Body Language Busker, the runner-up in WM's competition for Twist stories, is interesting on many levels, not least of which is that it's a character-based story standing out in a contest category that inevitably attracts a lot of plot-based entries.

Of course there is a plot, but it's entirely linked to the notion that plot stems from character. Writer Helen Parker has crafted a storyline that is entirely dependent on the reader's involvement with her characters – the first-person narrator, busker Simon Smith, his partner Marcie and her then-boyfriend, Ben the Broker - and the situations and backstory that Helen draws so well together as she creates the revealing twist at the end.

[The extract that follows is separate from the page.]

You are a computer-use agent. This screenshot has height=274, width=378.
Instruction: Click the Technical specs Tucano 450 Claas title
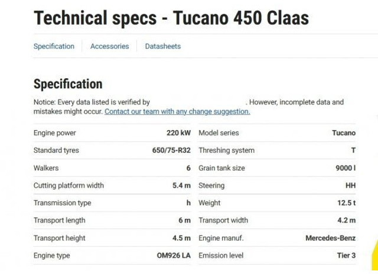tap(171, 18)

Because all the narrative threads are so well-woven together, Helen's twist isn't so much a shock as a moment of profound understanding of the layers of trauma that led up to Simon's tragedy-averting action. And all the elements within the story - love, trauma, major life-changes – are conveyed with a lightness of touch that makes the narrative voice credible as well as easily accessible.

It's an unusual story for its category, and a stand-out one too, showing that a plot device such as a twist ending can, when it's done well, work in thoughtful, insightful character-based stories as much as it can in ones that are largely driven by the need to ratchet up the tension to create a dramatic plot.